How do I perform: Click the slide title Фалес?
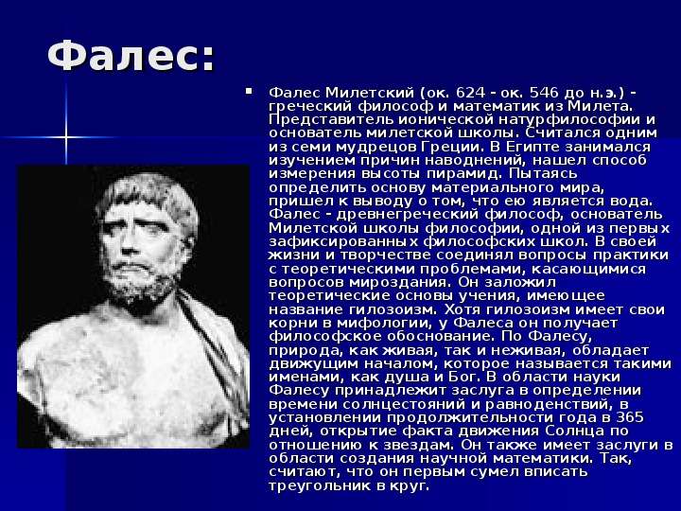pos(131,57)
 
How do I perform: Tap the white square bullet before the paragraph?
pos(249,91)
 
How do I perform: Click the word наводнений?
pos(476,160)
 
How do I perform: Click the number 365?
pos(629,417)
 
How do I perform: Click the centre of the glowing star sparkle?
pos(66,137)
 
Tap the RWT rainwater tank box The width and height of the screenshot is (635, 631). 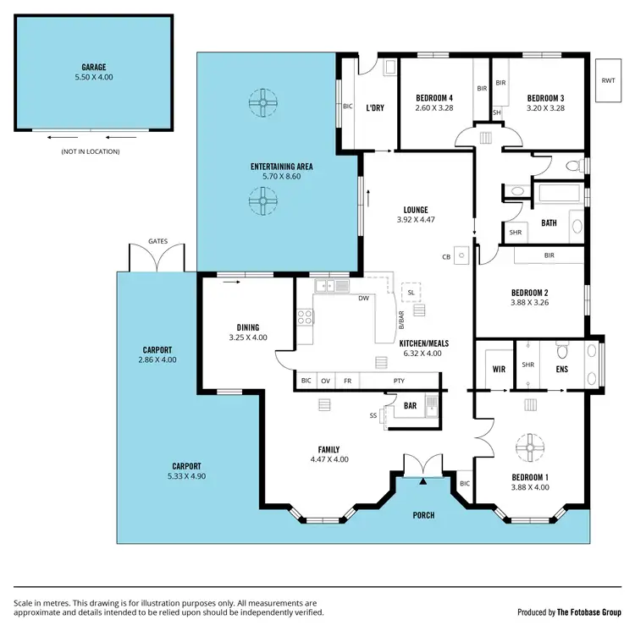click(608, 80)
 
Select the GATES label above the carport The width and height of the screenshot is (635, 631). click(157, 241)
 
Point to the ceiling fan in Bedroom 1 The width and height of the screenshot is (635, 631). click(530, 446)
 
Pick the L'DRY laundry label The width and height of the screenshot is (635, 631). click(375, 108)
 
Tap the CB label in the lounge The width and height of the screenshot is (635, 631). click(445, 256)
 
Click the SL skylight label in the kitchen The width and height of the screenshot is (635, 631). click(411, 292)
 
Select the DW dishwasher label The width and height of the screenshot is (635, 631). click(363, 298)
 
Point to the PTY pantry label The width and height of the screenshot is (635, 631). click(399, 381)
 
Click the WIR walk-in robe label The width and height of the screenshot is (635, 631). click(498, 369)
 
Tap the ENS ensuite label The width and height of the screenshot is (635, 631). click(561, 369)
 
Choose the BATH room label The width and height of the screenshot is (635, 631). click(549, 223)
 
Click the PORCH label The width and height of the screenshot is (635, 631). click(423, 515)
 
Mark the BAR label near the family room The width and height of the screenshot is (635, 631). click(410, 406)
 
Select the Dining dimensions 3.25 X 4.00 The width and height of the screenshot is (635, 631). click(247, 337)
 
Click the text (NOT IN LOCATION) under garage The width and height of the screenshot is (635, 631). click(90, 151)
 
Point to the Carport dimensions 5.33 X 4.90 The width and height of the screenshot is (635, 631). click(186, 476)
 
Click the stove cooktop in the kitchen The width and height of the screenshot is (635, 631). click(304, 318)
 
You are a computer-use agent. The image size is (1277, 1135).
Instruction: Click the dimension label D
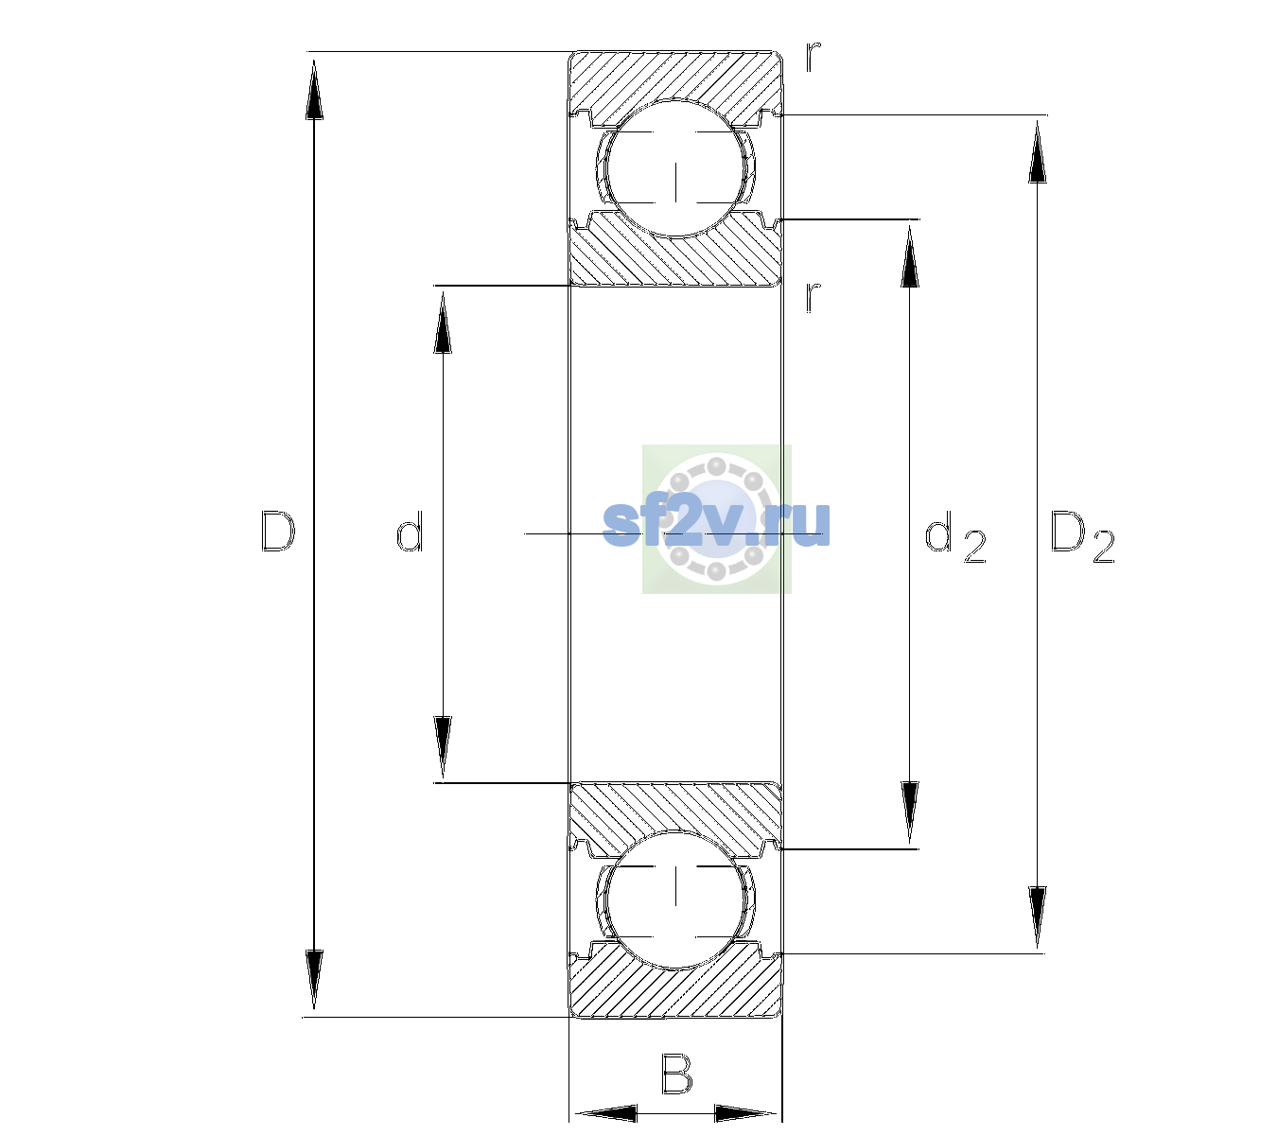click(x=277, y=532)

→ **Goal**
Swap "Click" for "Select" in the part of the listing that runs from its first line through the line containing "pos(66,137)", and give that part back with the pictures left out and everything else unchanged.

→ **The result**
How do I perform: Select the slide title Фалес?
pos(131,57)
 
How do I perform: Tap the white square bullet before the paragraph?
pos(249,91)
 
How do I perform: Select the word наводнений?
pos(476,160)
 
How do I perform: Select the number 365?
pos(629,417)
 
How do I perform: Select the centre of the glowing star sparkle?
pos(66,137)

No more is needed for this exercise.